サマセット7

戦慄怪奇ファイル コワすぎ! FILE-02 震える幽霊のサマセット7のレビュー・感想・評価

3.6
オリジナルビデオ「戦慄怪奇ファイルコワすぎ!」シリーズ第2弾。
監督は「ノロイ」「貞子vs伽倻子」の白石晃士。
主演はシリーズ通じて大迫茂生と久保山智夏。

映像制作会社に再び投稿動画が送られてくる。
今回の動画は、廃墟で撮られた、女性のような震える影。
ディレクター工藤(大迫)、アシスタント市川美穂(久保山)、カメラマン田代正嗣(白石監督自身)の3名は、早速投稿者の若者3名と共に問題の廃墟を訪れ、不可思議な体験をするが…。

いわゆるフェイク・ドキュメンタリー形式で作られた、オリジナルビデオ・ホラーシリーズ第2弾。
当初は1作目とセットで今作が発表された。
発表当時はさほどでもなかったが、シリーズを重ねるごとに評判を高め、今では白石監督の代表作と言われるシリーズの初期作品。

前作と並べるとより鮮明になるが、このシリーズの魅力は、どうやら、よくあるジャンルものと思わせておいて、異なるジャンルに移行するというストーリーのひねりと、実録風モキュメンタリーには珍しく、チームものとして撮影スタッフのキャラクターが深められている点の2つにあるようだ。

前作は、口裂け女という都市伝説ものと思わせておいて、ガダラの豚的な土俗ホラーに移行していった。
今作でも、廃墟の幽霊という、定番中の定番、お化け屋敷風心霊ホラーと見せかけて、後半、思ってもいないジャンル間の飛躍をみせる。
ストーリーは予測不能で、そこが大変面白い。

前作で印象的だった工藤ディレクターの暴走ぶりは今作でも際立っている。
どう考えても、幽霊や都市伝説よりコイツの方がやばい。
今作でも粗暴な活躍?をみせる他、前作で登場したヤバいアイテムを嬉々として使用してみせるあたり、笑うしかない。
アシスタントの市川はどう考えてもこの会社を早急に辞めた方がいいが、上司のパワハラや暴言にめげずに取材を進める姿は健気である。

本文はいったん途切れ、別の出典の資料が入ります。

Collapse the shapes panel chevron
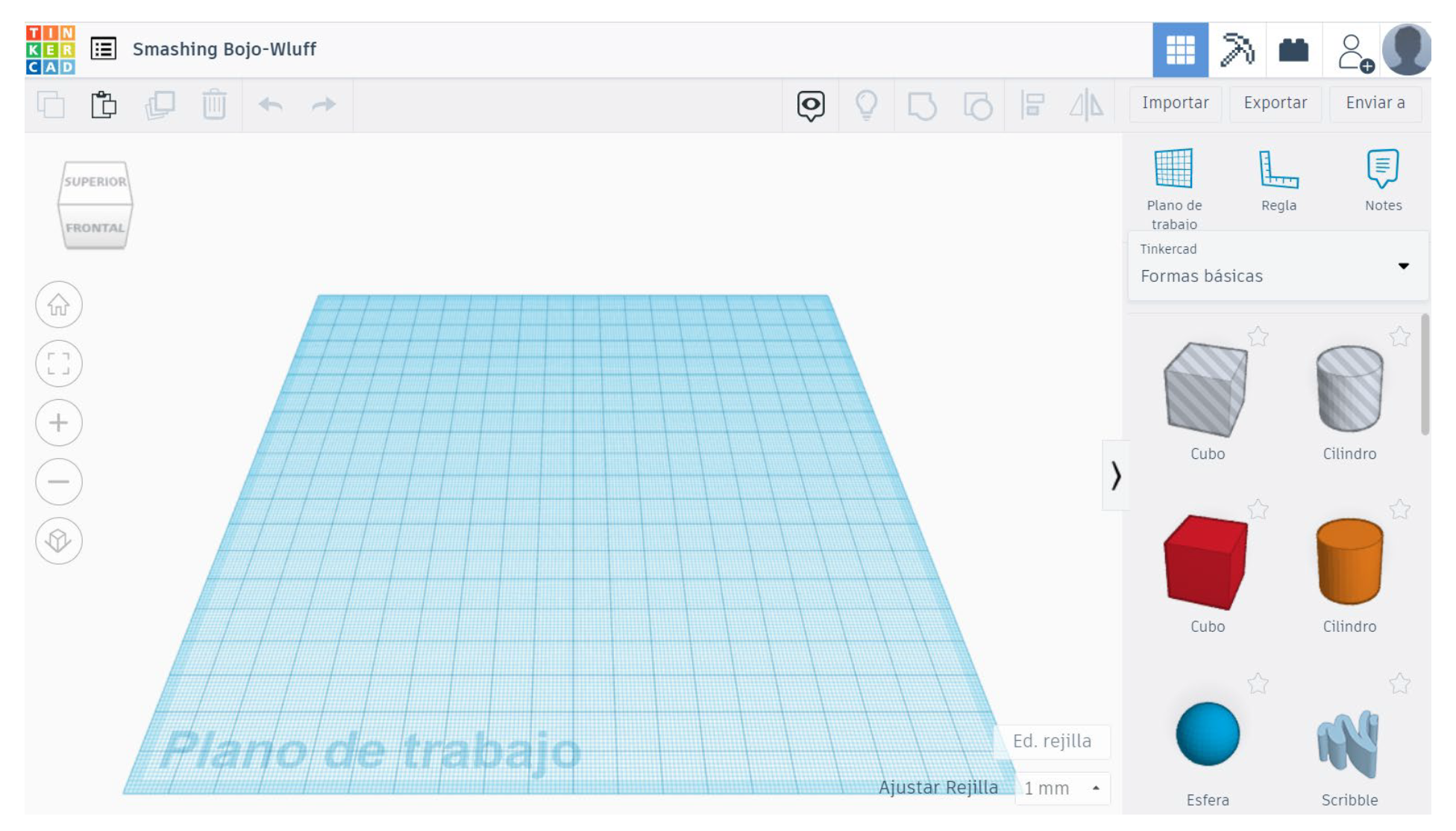This screenshot has height=831, width=1456. 1115,475
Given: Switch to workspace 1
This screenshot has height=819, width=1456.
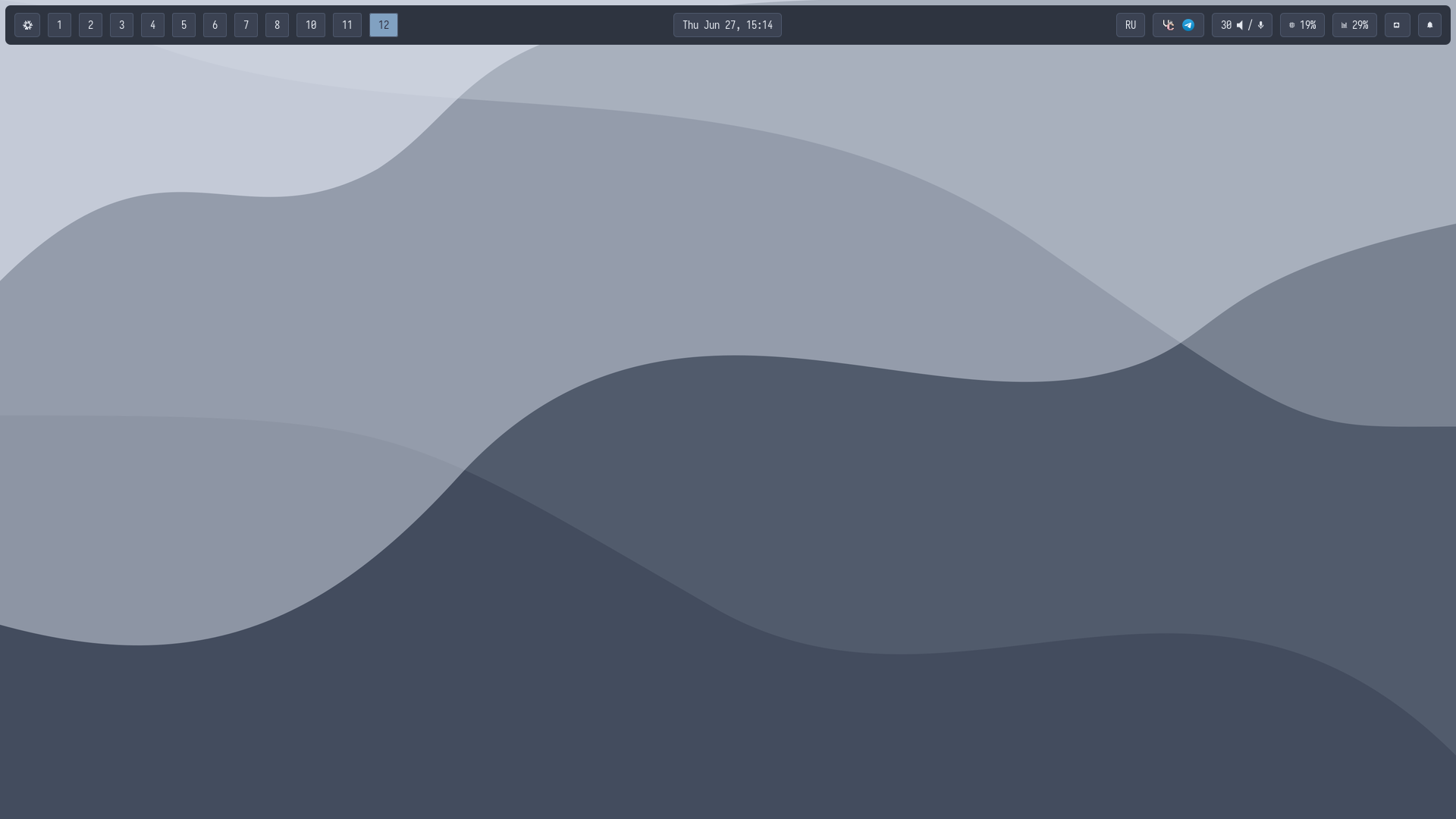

シリアスな笑いの威力はさらに増しており、特に終盤の展開には、空いた口が塞がらない。

なるほど、このシリーズは面白い。
オリジナルビデオ作品を劇場映画と同じ土俵で評価するのは不可能だろうが、キャラクターのその後を見たい気持ち、ストーリーが予測不能であることの期待感、クセになるシリアスな笑いと、シリーズを追いかけさせる魅力に満ちている。

今作単作でテーマを語るのは困難だろう。
あえて真面目に言うなら、日常に地続きで、異界はすぐそばにある、ということか。
もちろん、前作に引き続き、低予算でもアイデアと工夫でいくらでも面白い作品は作れる、という点も、作品そのものも、作中のキャラクターの奮闘も込みで、重要なテーマだろう。

ホラーが苦手な人にもオススメできる。
怖いと言うより、奇っ怪。
そして、シュールな笑いが楽しめる。

ジャンルを横断するフェイクドキュメンタリー・ホラーシリーズの、続きが気になる第2弾。
終盤の歩道橋での映像のやり過ぎ感がとにかくツボだった。